> **Dataset excerpts**
====

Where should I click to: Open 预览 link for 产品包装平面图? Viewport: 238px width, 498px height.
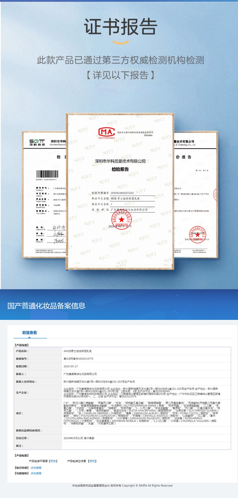click(x=53, y=461)
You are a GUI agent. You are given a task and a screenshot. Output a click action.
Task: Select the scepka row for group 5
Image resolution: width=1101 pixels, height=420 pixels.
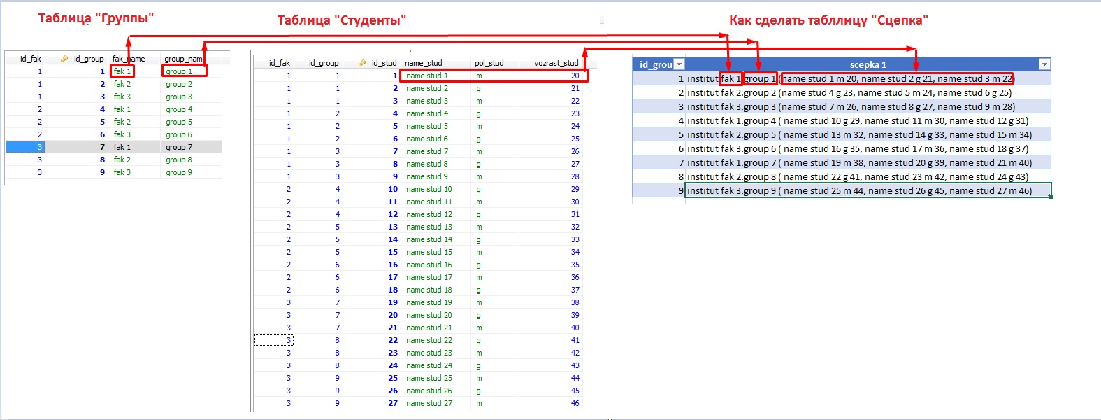(x=859, y=134)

====

> **What is being asked**
Copy out all the records exactly, excluding pictures.

> **Exercise output**
Where should I click to: Open 预览 link for 产品包装平面图? Viewport: 238px width, 498px height.
click(x=53, y=461)
You are a GUI agent. You are given a task and a screenshot. Output a click action.
Task: Select the scepka row for group 5
Image resolution: width=1101 pixels, height=420 pixels.
(x=859, y=134)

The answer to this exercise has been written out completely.